The condition of high TSS values and lower TA is important to obtain a high TSS/TA ratio, reflected in greater palatability of the fruit that influences the product to be more accepted by consumers (Batista-Silva et al., 2018; Santacruz-Oviedo et al., 2018).
Secondary metabolites, phytochemicals that are not directly linked to normal plant development, perform defense functions against pathogens and herbivores, and protection against abiotic stress factors such as low temperatures, drought and UV-B radiation (Moore et al., 2014; Anulika et al., 2016).
Based on their chemical structure and biosynthetic pathway, they can be classified into terpenoids, phenolic and nitrogenous compounds (Yeshi et al., 2022). In humans, functions such as antioxidant, anti-inflammatory, antifungal, anticancer, antimicrobial, neuroprotective, and in the treatment of diabetes, high blood pressure, and kidney stones are described (Panche et al., 2016; Kumar and Goel, 2019; Ashraf and Bhatti, 2021).

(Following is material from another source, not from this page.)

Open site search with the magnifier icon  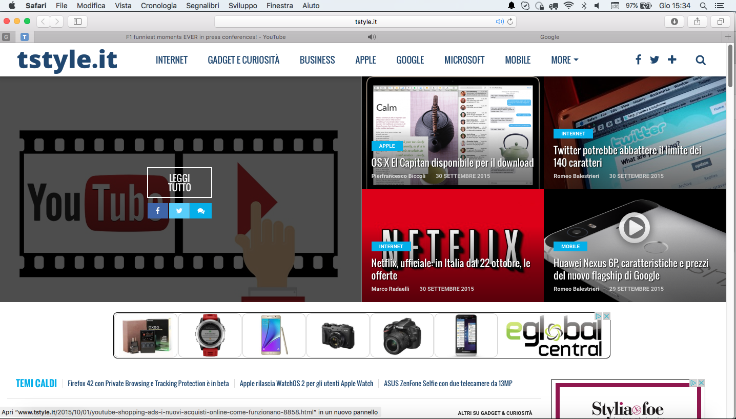[x=700, y=59]
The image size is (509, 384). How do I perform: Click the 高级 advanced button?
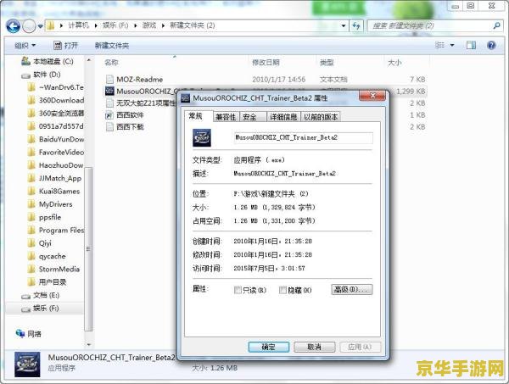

The content of secondary metabolites will depend on the genotype, the climate in which the plant grows, and the agricultural practices applied (Liu et al., 2021). Factors such as temperature, light, growing conditions such as salinity and pruning management, generate stress in the plant and promote enzymatic activity and overexpression of genes in the antioxidant system, influencing the synthesis of metabolites (Martinez et al., 2016; Ding et al., 2018).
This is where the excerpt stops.